Cytotoxicity of NK cells after exposure to SMG conditions for different durations. SMG-treated NK cells were mixed with K562 cells in an E:T ratio of 5:1. After co-culture for 4 h, CCK-8 was used to detect the remaining vital cells, and the killing rate (%) was calculated using the following equation: [1 − (OD_e+t − OD_e)/OD_t]×100% (OD_e, average OD₄₅₀ of triplicate wells for NK cell control; OD_t, average OD₄₅₀ of triplicate wells for K562 cell control; OD_e+t, average OD₄₅₀ of triplicate wells for NK cells plus K562 cells). The data represent the mean±SD of six independent experiments. Multivariate ANOVA and LSD test, *p<0.05 compared with the RC group; ^#p<0.05 compared with the 1GC group.

FIG. 4.

Apoptosis and necrosis of NK cells after 48 h of exposure to SMG. NK cells were stained with FITC-conjugated Annexin V and PI, followed by flow cytometry analysis. (A) A representative flow cytometry assay of NK cells from one donor. The percentages of viable (Annexin V−/PI−), early apoptotic (Annexin V+/PI−), and late apoptotic/necrotic (Annexin V+/PI+) populations of NK cells are shown. (B) The percentages of apoptotic cells are summarized in the bar graph; each column represents the mean±SD of four independent experiments. One-way ANOVA and LSD test, *p<0.05 compared with the RC group; ^#p<0.05 compared with the 1GC group.

FIG. 5.

IFN-γ and perforin secretion levels of NK cells after 48 h of exposure to SMG. NK cells were stimulated with K562 cells for 4 h, supernatants were collected, and the concentrations of IFN-γ and perforin were detected using the appropriate ELISA kits. Each sample was tested twice. The data represent the mean±SD of four independent experiments. One-way ANOVA and LSD test, *p<0.05 compared with the RC group, ^#p<0.05 compared with the 1GC group.

FIG. 6.

Protein expression profiles of NKG2A, NKG2D, NKp30, and NKp44 receptors on NK cells after 48 h of exposure to SMG. (A) Representative flow cytometry analysis of PBMC from one donor.
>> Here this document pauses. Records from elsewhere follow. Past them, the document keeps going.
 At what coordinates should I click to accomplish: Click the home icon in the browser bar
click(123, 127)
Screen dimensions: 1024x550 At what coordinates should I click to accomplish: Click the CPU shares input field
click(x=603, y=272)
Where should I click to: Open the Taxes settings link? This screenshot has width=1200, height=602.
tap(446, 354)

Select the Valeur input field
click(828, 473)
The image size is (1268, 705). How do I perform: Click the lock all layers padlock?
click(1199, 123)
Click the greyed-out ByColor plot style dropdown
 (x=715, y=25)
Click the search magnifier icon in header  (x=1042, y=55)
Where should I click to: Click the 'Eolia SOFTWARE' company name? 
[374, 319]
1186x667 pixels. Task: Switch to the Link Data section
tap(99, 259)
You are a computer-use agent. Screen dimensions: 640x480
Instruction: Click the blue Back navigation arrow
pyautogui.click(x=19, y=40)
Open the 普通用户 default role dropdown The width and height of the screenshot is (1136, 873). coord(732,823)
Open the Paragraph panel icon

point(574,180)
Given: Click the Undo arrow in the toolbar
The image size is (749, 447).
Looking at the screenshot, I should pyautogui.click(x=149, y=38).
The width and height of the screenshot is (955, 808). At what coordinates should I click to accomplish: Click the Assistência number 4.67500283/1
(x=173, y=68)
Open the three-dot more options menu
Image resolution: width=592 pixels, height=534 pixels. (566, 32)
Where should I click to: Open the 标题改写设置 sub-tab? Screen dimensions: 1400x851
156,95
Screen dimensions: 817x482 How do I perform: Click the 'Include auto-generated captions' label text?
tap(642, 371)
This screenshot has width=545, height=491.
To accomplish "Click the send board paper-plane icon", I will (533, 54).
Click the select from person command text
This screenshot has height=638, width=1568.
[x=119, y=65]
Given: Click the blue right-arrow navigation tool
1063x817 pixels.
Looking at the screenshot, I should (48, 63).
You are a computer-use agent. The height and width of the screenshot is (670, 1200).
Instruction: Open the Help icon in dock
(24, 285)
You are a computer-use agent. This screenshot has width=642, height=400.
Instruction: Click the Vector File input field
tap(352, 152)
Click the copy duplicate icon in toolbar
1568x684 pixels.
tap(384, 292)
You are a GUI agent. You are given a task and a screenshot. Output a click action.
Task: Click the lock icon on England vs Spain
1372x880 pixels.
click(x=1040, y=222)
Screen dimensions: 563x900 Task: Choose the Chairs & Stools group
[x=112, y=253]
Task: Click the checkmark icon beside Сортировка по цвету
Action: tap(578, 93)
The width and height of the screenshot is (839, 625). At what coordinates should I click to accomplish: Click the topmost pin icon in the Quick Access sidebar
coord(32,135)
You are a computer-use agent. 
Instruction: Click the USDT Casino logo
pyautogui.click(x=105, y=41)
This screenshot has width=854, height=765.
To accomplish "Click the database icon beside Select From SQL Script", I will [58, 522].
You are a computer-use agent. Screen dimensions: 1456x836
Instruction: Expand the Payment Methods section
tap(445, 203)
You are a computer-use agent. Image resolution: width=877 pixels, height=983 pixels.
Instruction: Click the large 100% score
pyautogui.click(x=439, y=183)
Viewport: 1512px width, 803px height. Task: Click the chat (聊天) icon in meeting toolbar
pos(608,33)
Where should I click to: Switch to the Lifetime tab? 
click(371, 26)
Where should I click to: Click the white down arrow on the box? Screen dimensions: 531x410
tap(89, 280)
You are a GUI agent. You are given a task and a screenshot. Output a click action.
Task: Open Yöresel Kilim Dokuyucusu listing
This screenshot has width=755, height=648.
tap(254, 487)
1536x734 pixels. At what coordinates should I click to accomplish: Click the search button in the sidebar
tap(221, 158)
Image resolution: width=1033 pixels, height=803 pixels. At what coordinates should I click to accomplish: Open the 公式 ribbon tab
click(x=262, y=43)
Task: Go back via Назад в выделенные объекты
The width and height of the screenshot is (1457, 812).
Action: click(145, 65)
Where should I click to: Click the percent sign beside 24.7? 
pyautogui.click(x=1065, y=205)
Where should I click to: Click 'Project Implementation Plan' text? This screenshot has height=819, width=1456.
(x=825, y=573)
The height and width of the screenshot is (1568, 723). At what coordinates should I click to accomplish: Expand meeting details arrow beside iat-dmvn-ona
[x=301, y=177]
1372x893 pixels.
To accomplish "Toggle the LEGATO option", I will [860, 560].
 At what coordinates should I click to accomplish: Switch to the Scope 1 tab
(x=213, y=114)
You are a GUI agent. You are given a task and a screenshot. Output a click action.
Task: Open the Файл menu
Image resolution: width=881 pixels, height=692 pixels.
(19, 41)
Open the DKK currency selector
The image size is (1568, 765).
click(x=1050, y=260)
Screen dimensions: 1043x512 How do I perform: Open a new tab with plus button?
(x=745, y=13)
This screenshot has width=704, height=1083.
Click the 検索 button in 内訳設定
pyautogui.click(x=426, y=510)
NK cells were stained with PE-conjugated mAbs followed by flow cytometric analysis. (B) Data are for positive percentages and represent the mean±SD of four independent experiments. One-way ANOVA and LSD test, *p<0.05 compared with the RC group, ^#p<0.05 compared with the 1GC group.

FIG. 7.

Recovery of cytotoxicity in NK cells following exposure to SMG treatment. After 48 h of exposure to SMG, NK cells were removed and cultured under normal gravity conditions (1g), and cells were sampled from each group at 0, 3, 5, and 7 days to determine the cytotoxicity of the NK cells. The data represent the mean±SD of four independent experiments. Multivariate ANOVA and LSD test. *p<0.05 compared with the RC group, ^#p<0.05 compared with the 1GC group.

FIG. 8.

The effects of interleukins on the cytotoxicity of NK cells under SMG. Interleukins were supplied to each experimental group. The final concentration of each interleukin was IL-2, 500 U/mL; IL-12, 10 ng/mL; and IL-15, 10 ng/mL. The cytotoxicity of NK cells in each group was assayed as previously described. The data represent the mean±SD of six independent experiments. Multivariate ANOVA and LSD test, *p<0.05 compared with blank control.